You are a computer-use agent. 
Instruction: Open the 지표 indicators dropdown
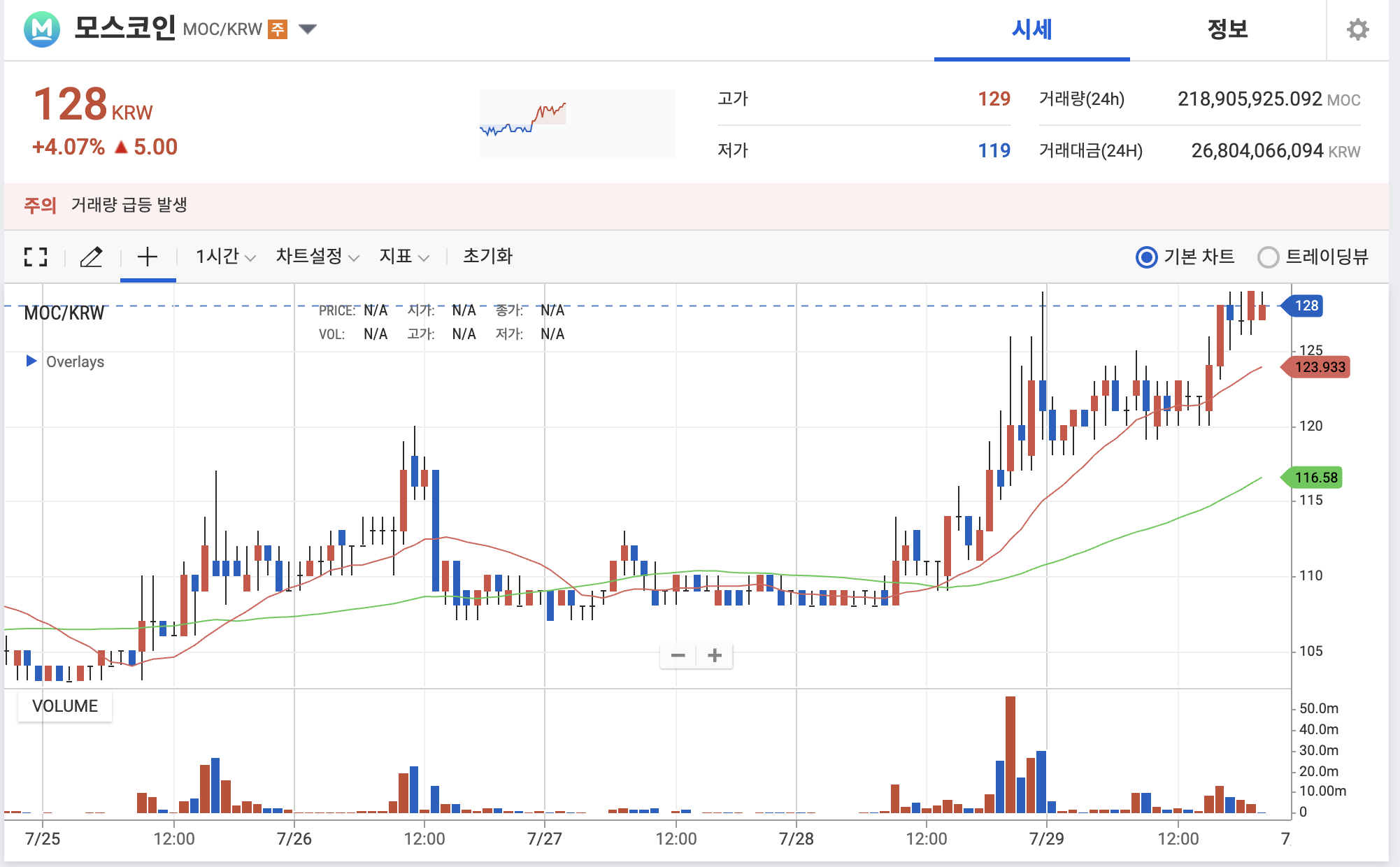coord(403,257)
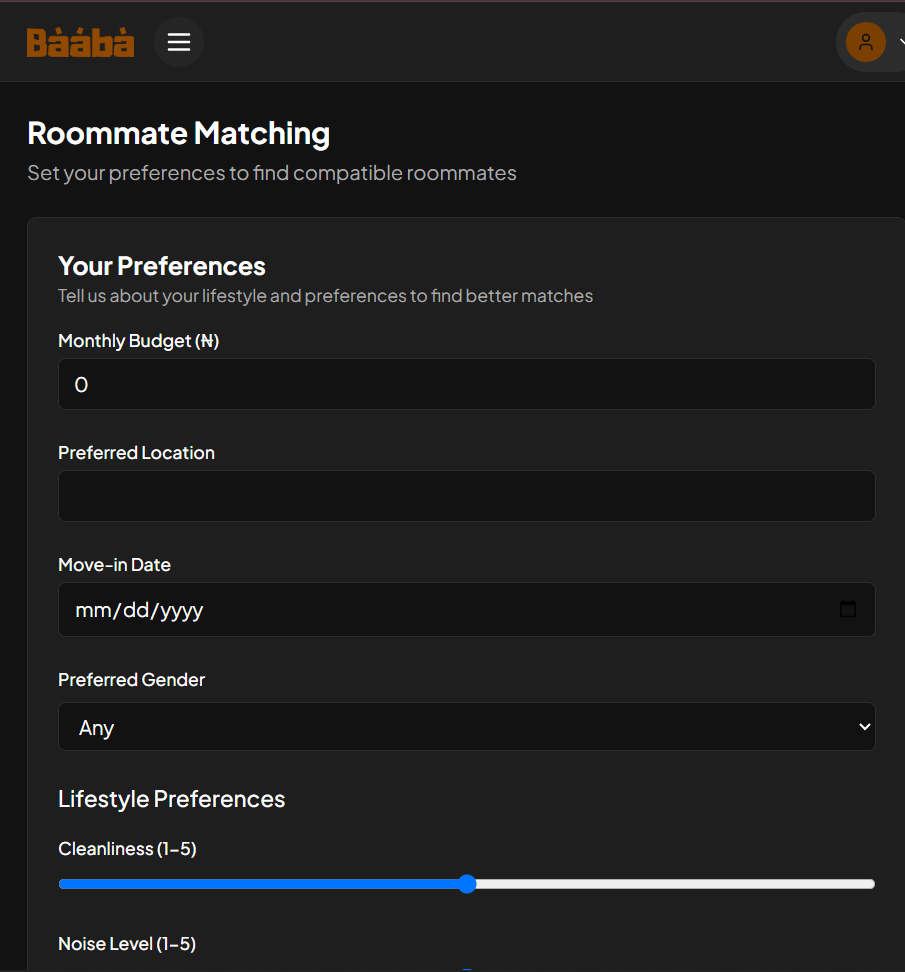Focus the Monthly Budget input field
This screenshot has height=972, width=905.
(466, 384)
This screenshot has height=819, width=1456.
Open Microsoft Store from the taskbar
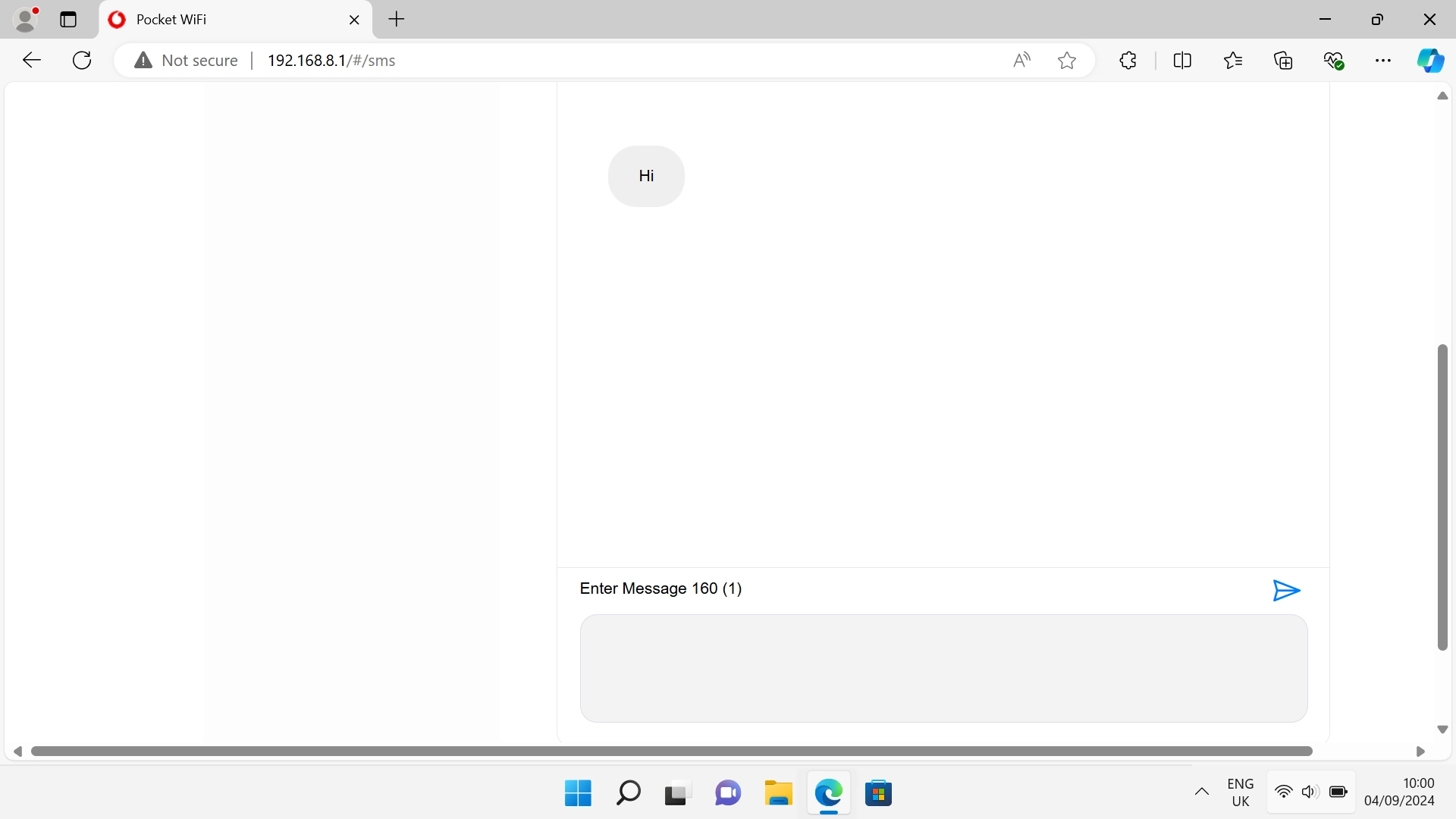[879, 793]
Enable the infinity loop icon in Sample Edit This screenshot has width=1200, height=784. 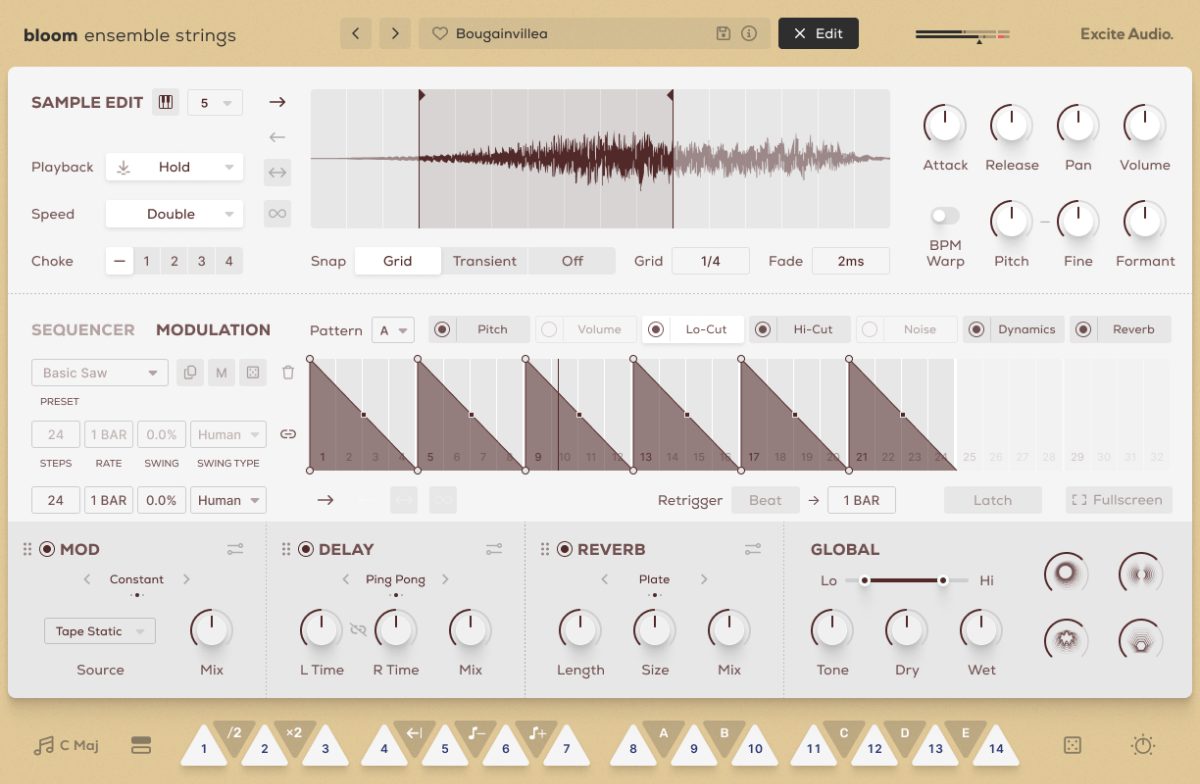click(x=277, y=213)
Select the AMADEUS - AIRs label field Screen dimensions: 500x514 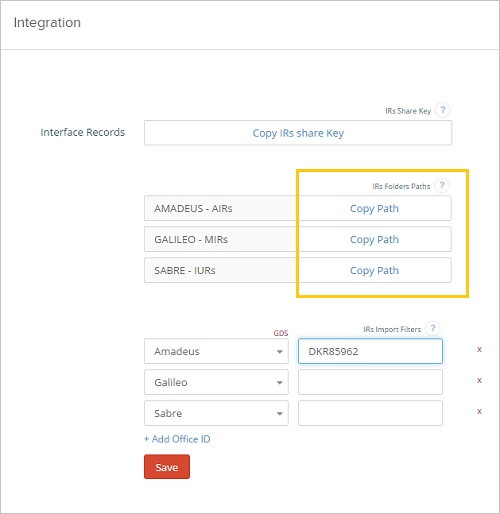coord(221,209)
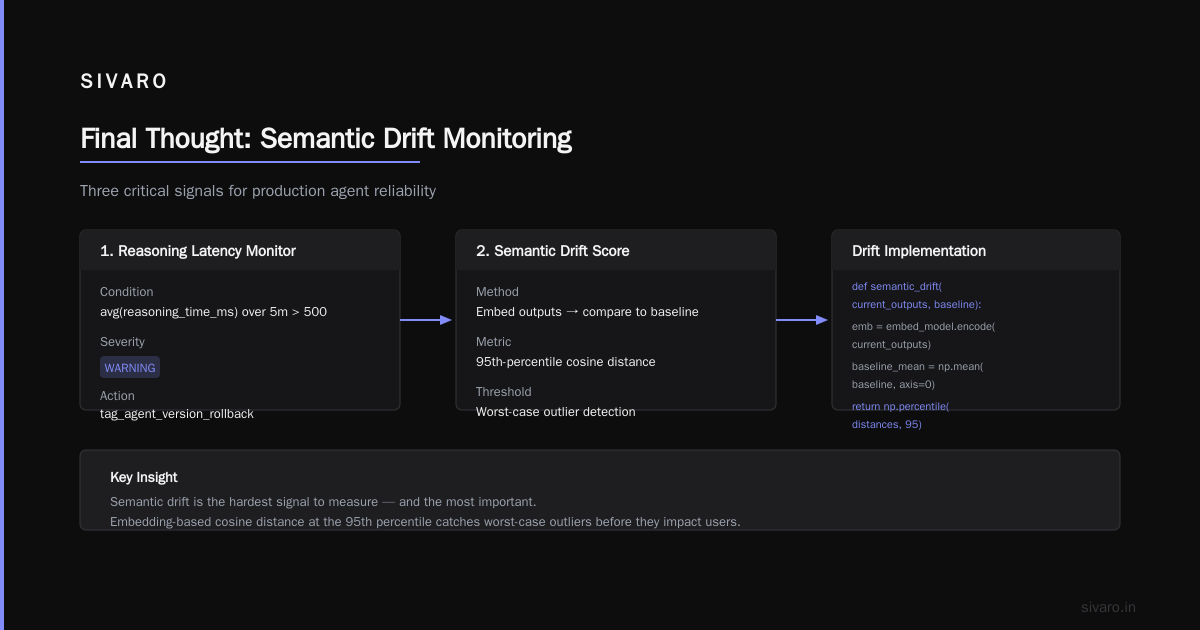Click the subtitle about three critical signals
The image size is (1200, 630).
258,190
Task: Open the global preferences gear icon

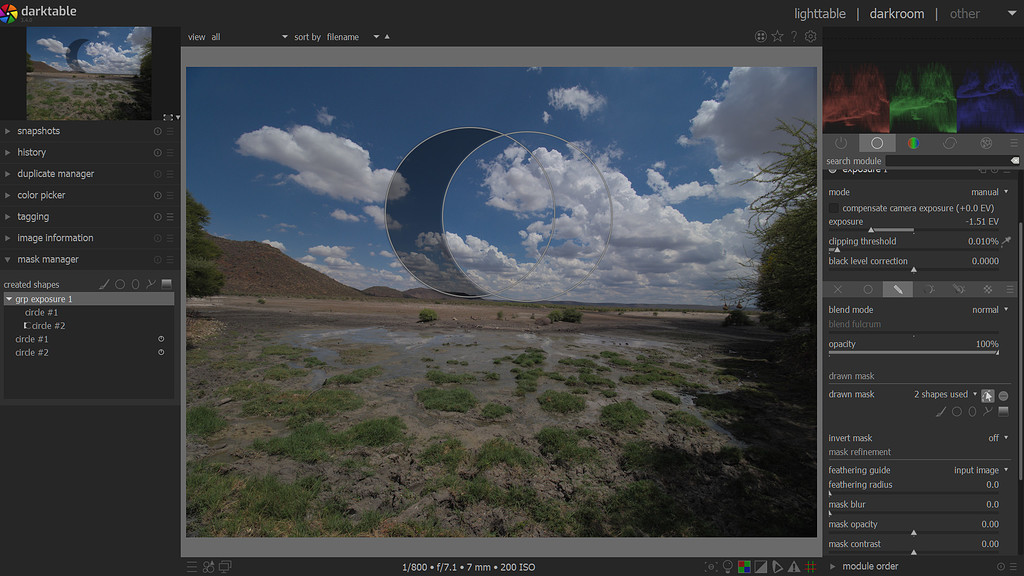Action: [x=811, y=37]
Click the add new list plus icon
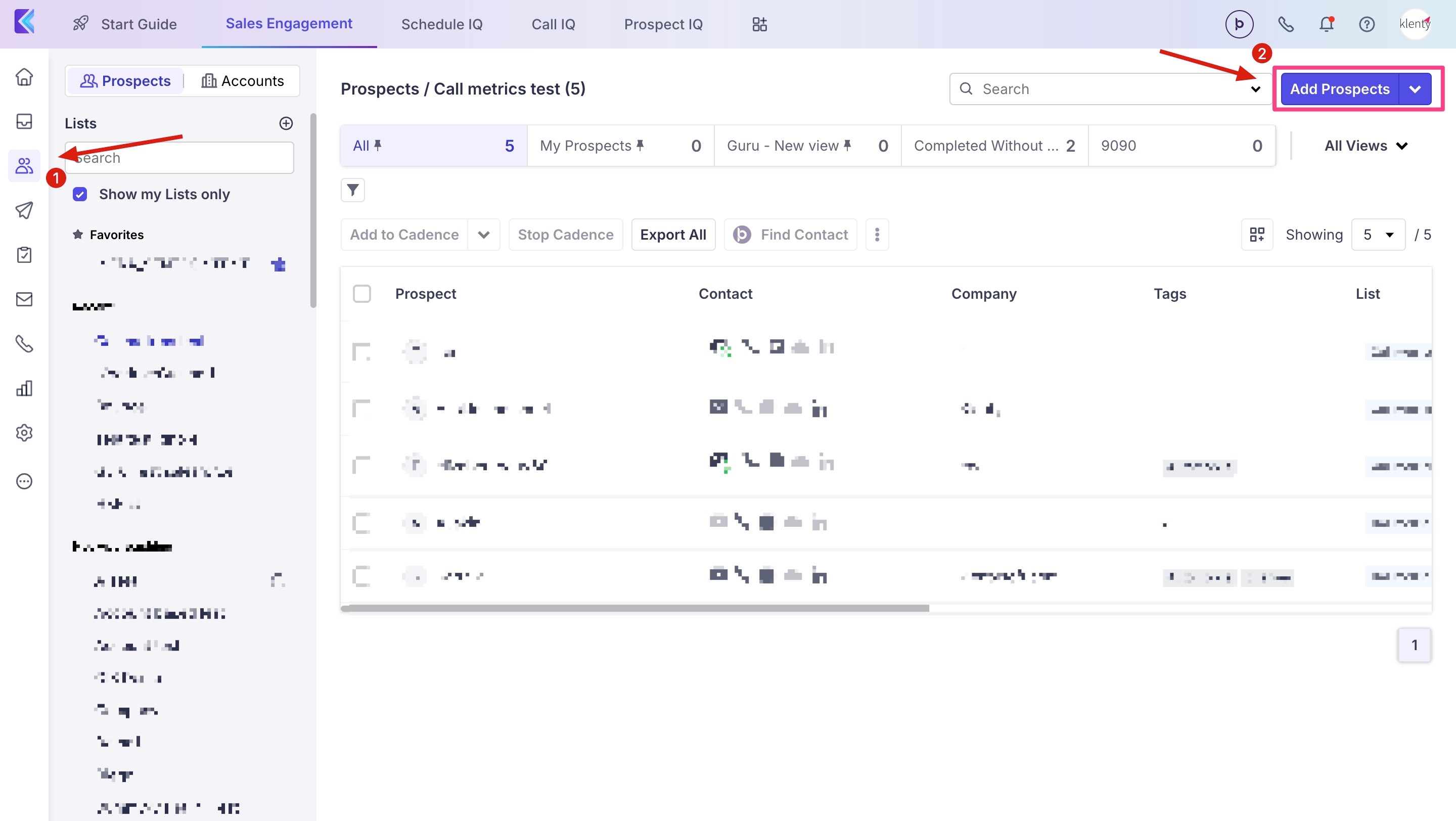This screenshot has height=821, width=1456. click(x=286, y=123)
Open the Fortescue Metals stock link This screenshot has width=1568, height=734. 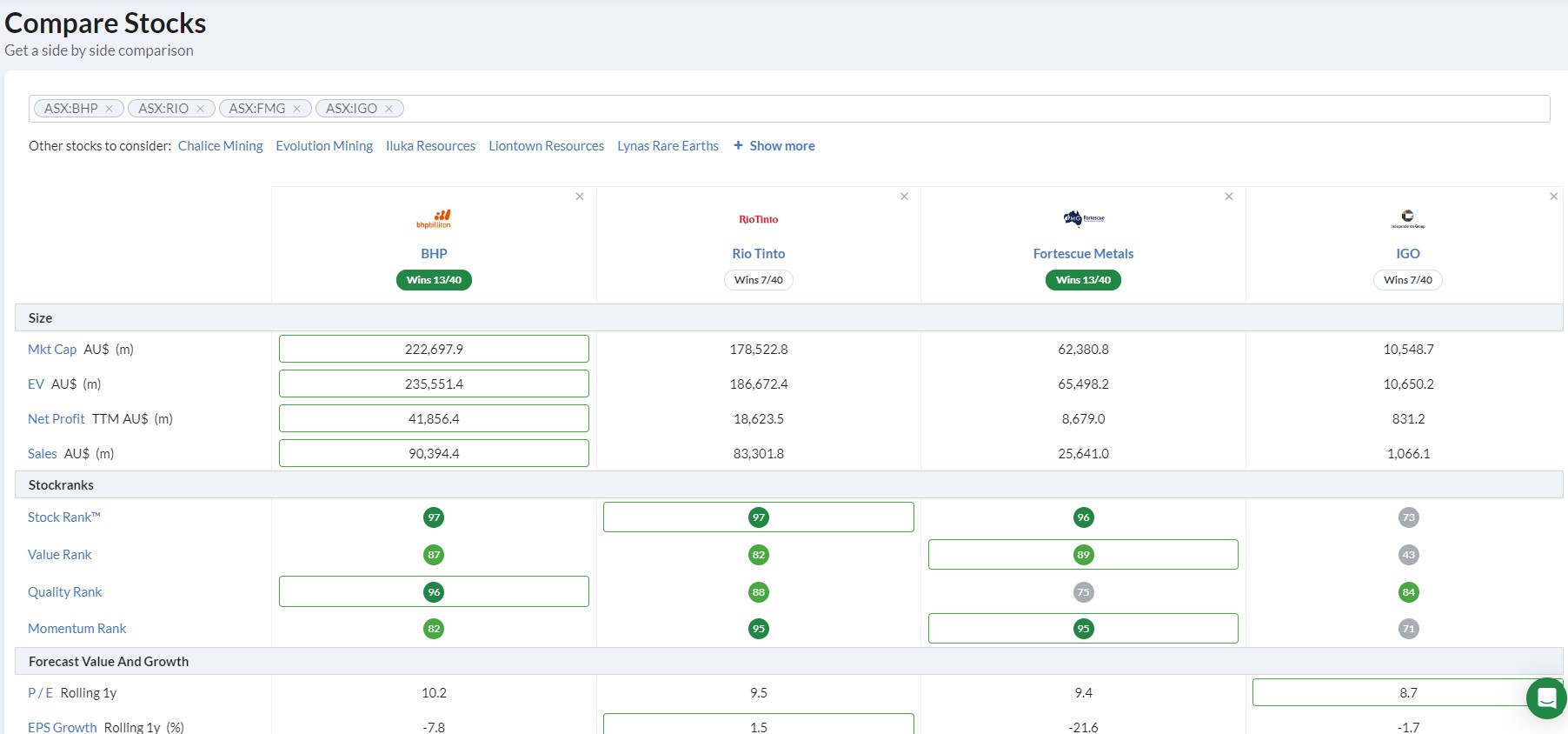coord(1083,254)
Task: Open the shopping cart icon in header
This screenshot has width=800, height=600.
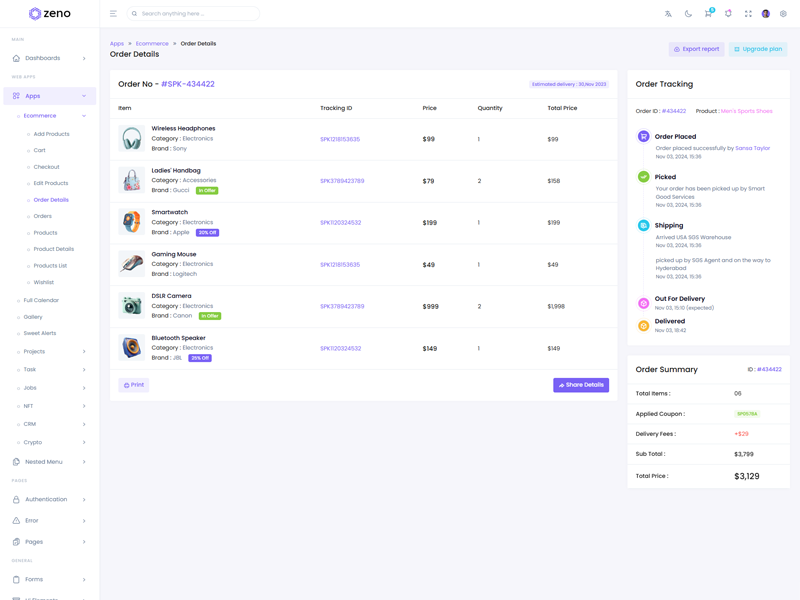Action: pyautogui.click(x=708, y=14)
---
# Exercise goal
Turn the lines from the one containing "Task: Open the shopping cart icon in header" through the last line above, both included, into a numbered list, skipping any blank lines and leaving out the pictures.

# Final answer
1. Task: Open the shopping cart icon in header
2. This screenshot has width=800, height=600.
3. Action: pyautogui.click(x=708, y=14)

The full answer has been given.